The Fanconi Anemia (FA)/BRCA DNA damage repair pathway plays a critical role in the cellular response to stress induced by DNA alkylating agents and greatly influences drug response in cancer treatment. We recently reported that FA/BRCA DNA damage repair pathway genes are overexpressed and causative for resistance in multiple myeloma (MM) cell lines selected for resistance to melphalan. We hypothesized that the FA/BRCA DNA damage repair pathway mediates response and resistance to chemotherapeutic agents used to treat multiple myeloma and other cancers, and targeting this pathway is vital to overcoming drug resistance. In this dissertation, we show that FA/BRCA pathway genes are collectively overexpressed in MM, prostate, and ovarian cancer cell lines selected for resistance to melphalan and cisplatin, respectively. Interestingly, cells selected for resistance to topoisomerase II inhibitors selectively overexpress only FANCF. We also show that FA/BRCA pathway expression can be inhibited by the proteasome inhibitor bortezomib. FA/BRCA pathway mRNA expression was inhibited by bortezomib in myeloma cell lines and patient samples.

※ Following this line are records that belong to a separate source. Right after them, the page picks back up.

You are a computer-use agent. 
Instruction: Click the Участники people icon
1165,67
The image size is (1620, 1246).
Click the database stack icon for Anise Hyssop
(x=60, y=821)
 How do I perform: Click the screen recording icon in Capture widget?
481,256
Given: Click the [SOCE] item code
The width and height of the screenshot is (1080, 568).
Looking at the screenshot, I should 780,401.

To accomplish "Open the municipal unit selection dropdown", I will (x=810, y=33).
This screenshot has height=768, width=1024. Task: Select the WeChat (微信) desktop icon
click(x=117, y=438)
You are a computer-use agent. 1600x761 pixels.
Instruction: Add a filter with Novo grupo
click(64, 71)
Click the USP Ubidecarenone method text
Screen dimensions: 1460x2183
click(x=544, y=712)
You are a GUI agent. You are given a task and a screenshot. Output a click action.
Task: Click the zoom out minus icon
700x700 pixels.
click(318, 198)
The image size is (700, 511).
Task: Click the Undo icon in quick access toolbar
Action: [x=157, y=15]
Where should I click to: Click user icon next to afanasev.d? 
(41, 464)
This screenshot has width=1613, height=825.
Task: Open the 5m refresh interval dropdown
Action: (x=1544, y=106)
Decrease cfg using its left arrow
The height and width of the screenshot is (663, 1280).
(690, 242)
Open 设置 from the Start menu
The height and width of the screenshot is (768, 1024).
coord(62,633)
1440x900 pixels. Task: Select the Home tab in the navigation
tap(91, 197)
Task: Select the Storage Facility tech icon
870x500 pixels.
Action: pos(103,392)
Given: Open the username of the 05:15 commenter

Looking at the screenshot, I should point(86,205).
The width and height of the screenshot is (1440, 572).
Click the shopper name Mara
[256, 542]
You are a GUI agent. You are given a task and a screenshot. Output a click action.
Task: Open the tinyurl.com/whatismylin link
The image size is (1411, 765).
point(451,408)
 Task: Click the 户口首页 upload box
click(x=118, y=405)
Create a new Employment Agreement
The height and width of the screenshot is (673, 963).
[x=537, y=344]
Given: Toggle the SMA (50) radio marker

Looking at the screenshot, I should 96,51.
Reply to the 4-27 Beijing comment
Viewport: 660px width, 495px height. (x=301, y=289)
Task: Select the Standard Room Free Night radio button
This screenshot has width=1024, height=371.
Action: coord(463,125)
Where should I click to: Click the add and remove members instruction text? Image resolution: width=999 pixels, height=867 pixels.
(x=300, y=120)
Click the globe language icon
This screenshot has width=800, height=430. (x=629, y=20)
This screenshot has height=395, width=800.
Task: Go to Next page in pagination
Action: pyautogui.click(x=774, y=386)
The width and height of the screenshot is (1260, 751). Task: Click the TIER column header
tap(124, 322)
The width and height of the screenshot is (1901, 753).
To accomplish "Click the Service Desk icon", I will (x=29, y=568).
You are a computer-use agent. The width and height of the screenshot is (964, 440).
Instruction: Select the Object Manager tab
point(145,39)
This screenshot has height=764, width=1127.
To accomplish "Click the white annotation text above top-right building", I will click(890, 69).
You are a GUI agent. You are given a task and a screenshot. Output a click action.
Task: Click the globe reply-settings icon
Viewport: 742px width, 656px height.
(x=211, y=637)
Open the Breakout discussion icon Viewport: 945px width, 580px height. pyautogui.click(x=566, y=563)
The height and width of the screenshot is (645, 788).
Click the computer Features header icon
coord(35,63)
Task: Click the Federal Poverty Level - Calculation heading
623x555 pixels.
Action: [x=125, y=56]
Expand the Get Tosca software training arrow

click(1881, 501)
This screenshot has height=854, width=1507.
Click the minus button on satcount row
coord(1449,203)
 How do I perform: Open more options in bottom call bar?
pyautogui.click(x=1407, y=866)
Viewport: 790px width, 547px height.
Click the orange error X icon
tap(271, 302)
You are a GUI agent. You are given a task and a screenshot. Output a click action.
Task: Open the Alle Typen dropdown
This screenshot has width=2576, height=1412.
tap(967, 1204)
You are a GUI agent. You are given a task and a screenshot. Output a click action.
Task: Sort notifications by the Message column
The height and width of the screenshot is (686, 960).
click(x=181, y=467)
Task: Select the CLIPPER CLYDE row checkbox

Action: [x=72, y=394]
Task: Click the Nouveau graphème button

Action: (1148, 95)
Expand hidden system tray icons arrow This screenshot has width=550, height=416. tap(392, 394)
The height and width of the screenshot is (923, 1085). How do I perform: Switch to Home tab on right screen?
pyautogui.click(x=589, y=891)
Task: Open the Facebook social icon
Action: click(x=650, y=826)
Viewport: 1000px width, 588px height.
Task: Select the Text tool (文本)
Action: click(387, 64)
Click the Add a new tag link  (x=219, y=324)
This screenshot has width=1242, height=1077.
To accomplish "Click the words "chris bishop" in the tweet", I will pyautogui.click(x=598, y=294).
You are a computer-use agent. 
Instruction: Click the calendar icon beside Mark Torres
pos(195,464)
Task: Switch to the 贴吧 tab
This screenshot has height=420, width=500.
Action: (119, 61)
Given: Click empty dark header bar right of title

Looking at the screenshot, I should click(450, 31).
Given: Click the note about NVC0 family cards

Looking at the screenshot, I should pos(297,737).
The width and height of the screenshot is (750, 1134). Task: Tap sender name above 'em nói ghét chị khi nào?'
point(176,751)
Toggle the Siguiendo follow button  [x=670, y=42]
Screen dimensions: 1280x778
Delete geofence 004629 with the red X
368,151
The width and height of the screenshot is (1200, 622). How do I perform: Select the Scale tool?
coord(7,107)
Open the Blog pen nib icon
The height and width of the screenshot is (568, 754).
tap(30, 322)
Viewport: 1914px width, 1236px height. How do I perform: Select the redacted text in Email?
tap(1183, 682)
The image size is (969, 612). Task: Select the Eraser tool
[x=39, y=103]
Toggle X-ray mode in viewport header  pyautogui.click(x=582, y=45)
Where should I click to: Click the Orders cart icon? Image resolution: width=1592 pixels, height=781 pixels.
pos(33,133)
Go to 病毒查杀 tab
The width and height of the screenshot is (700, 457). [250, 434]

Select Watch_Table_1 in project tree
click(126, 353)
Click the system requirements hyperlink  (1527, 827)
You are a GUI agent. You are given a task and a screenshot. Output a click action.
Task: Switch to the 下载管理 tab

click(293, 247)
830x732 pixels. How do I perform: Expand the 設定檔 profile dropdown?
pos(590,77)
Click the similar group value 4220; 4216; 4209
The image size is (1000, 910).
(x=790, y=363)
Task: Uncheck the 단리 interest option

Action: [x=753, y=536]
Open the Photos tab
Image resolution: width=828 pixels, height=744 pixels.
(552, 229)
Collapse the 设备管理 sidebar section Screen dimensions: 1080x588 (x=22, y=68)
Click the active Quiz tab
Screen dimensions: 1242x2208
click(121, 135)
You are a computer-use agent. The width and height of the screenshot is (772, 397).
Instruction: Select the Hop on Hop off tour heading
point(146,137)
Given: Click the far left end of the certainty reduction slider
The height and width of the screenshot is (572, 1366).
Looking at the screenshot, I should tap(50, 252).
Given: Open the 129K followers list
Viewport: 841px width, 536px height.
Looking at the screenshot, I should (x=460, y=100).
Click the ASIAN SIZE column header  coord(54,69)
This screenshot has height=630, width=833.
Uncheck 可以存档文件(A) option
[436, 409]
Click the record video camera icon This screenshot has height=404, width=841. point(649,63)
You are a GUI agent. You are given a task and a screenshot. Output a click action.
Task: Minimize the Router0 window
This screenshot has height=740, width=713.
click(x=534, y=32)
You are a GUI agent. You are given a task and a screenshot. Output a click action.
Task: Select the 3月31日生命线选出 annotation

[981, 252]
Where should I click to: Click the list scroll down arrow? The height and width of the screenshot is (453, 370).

FANCD2 gene and protein expression are downregulated by bortezomib, and remain attenuated in the face of melphalan treatment. Melphalan-induced FANCD2 foci formation was also inhibited by bortezomib, and this drug enhanced melphalan-induced DNA damage, likely via inhibition of FA-mediated DNA damage repair. Next, we analyzed regulation of the FA/BRCA pathway. We demonstrate that NF-κB, specifically the RelB/p50 subunits, transcriptionally regulates members of the FA/BRCA pathway, and inhibition of these subunits by siRNA, BMS-345541, and bortezomib reduces FA/BRCA pathway expression. Furthermore, knocking down RelB and p50 simultaneously attenuates FANCD2 protein expression and results in diminished DNA repair and enhanced sensitivity to melphalan. Importantly, melphalan resistance was restored when FANCD2 was re-expressed in these cells. We also show that bortezomib regulates FANCD2 protein expression directly, by inhibiting FANCD2 synthesis. Finally, we demonstrate that low-dose bortezomib arrests cells in G0/G1 and also overcomes the S-phase arrest induced by melphalan, likely via inhibition of ATR.

Overall, our findings provide evidence for targeting the FA/BRCA pathway, either directly or indirectly, via inhibition of NF-κB or ATR, to enhance chemotherapeutic response and reverse drug resistance in multiple myeloma and other cancers.